“Why, Hetty!” remonstrated Sally, in a tone of unusual vehemence for her. “Why, Hetty; there wasn't any doctor at the Corners: he didn't cut anybody out there; and I'm sure they needed a doctor bad enough; and it was his native place too.”

“Oh! that's all very well to say,” answered Hetty. “It's a likely story, isn't it, that anybody'd settle in Lonway Four Corners, just for the little practice there is in that handful of a village. He knew very well he'd get Welbury, and Springton, and all the county.”

“But, Hetty,” persisted Sally. “He wasn't to blame, if people in these towns sent for him, hearing how good he was. Indeed, indeed, Hetty, he don't care for the money. He wouldn't take a cent from Jim, and he never does from poor people. I've heard him say a dozen times, that he should have come home to live on the old farm, even if they hadn't needed a doctor there: he loves the country so, he can't be happy in the city; and he loves every stick and stone of the old farm.”

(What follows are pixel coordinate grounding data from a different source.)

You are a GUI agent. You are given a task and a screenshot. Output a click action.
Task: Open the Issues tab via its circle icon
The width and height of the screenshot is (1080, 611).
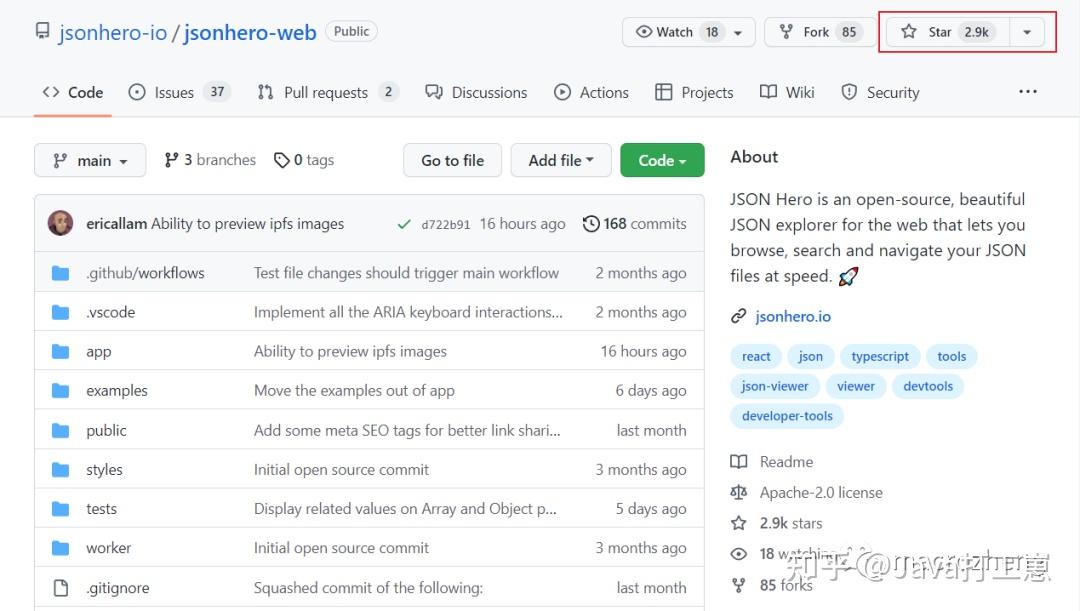(136, 92)
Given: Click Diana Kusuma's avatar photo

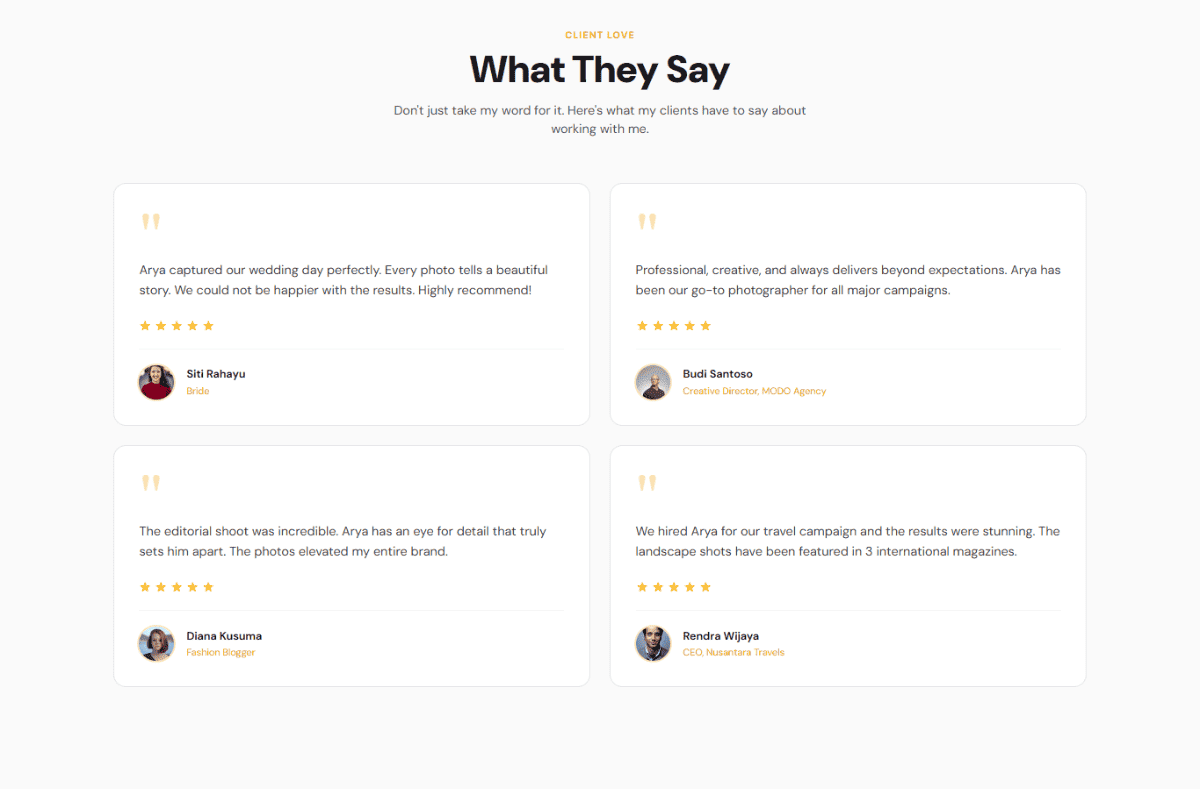Looking at the screenshot, I should coord(156,643).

“Humph!” said Hetty. “He looks like a country fellow, doesn't he, with his fine clothes, and his gauntlet gloves! Don't tell me! I say he is a popinjay, with all his learning. Now don't talk any more about it, little woman, for your cheeks are getting too red,” and Hetty took up the baby, and began to toss him and talk to him.

Hetty knew in her heart that she was unjust. More than she would have owned to herself, and still more than she would have acknowledged to Sally, she had admired Eben Williams's honest, straightforward, warm-hearted face. But she preferred to dislike Eben Williams: her father had disliked him, and had said he should never set foot in the house; and Hetty felt a certain sort of filial obligation to keep up the animosity.

But Nature had other plans for Hetty. In fact if one were disposed to be superstitious, one might well have said that fate itself had determined to thwart Hetty's resolution of hostility.

[ [!-- H2 anchor --] ]

V.

Sally did not recover rapidly from her illness: her long mental suffering had told upon her vitality, and left her unprepared for any strain. The little baby also languished, sharing its mother's depressed condition. Day after day, Doctor Eben came to the house. His quick step sounded in the hall and on the stairs; his voice rang cheery, whenever the door of Sally's room stood open. Hetty found herself more and more conscious of his presence: each day she felt a half guilty desire to see him again; she caught herself watching for his knock, listening for his step; she even went so far as to wonder in a half impatient way why he never sent for her, to give her the directions about Sally, instead of giving them to the nurse. She little dreamed that Doctor Eben was as anxious to avoid seeing her, as she had been to avoid seeing him. He had a strangely resentful feeling towards Hetty, as if she were a personal friend who had been treacherous to him. She was the only one of all the partisans of Doctor Tuthill that he could not sympathize with and heartily forgive. He would have found it very hard to explain why he thus singled out Hetty, but he had done so from the outset. Strange forerunning instinct of love, which uttered its prophecy in an unknown tongue in an alien country! There came a day before long, when Doctor Eben and Hetty were forced to forget all their prejudices, and to come together on a common ground, where no antagonisms could exist.

Sally and the baby were both very ill. Hetty, in her inexperience of illness, had not realized how serious a symptom Sally's long continued prostration was. In her own busy and active life, the days flew by almost uncounted: she was out early and late, walking or riding over the farm; and when she came back to Sally's room, and found her always with the same placid smile, and fair untroubled face, and heard always the same patient reply, “Very comfortable, thank you, dear Hetty,” it never occurred to her that any thing was wrong. It seemed strange to her that the baby was so still, that he neither cried nor laughed like other babies; and it seemed to her very hard for Sally to have to be shut up in the house so long: but this was all; she was totally unprepared for any thought of danger, and the shock was terrible to her, when the thought came. It was on a sunny day in May, one of those incredible summer days which New England sometimes flashes out like frost-set jewels in her icy spring. Hetty had listened, as usual, to hear the Doctor leave Sally's room: she was more than usually impatient to have him go, for she was waiting to take in to Sally a big basket of arbutus blossoms which old Cæsar had gathered, and had brought to Hetty with a characteristic speech.